Exercise instructions: Reproduce the rows below, swapping "Click" for "Tap" and leaving all other text unchanged.

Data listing
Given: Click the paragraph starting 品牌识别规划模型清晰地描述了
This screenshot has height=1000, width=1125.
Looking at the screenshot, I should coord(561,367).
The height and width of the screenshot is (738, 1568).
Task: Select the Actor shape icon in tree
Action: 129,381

Written response:
Given: Tap the paragraph starting 品牌识别规划模型清晰地描述了
This screenshot has height=1000, width=1125.
Looking at the screenshot, I should coord(561,367).
The height and width of the screenshot is (738, 1568).
Task: Select the Actor shape icon in tree
Action: 129,381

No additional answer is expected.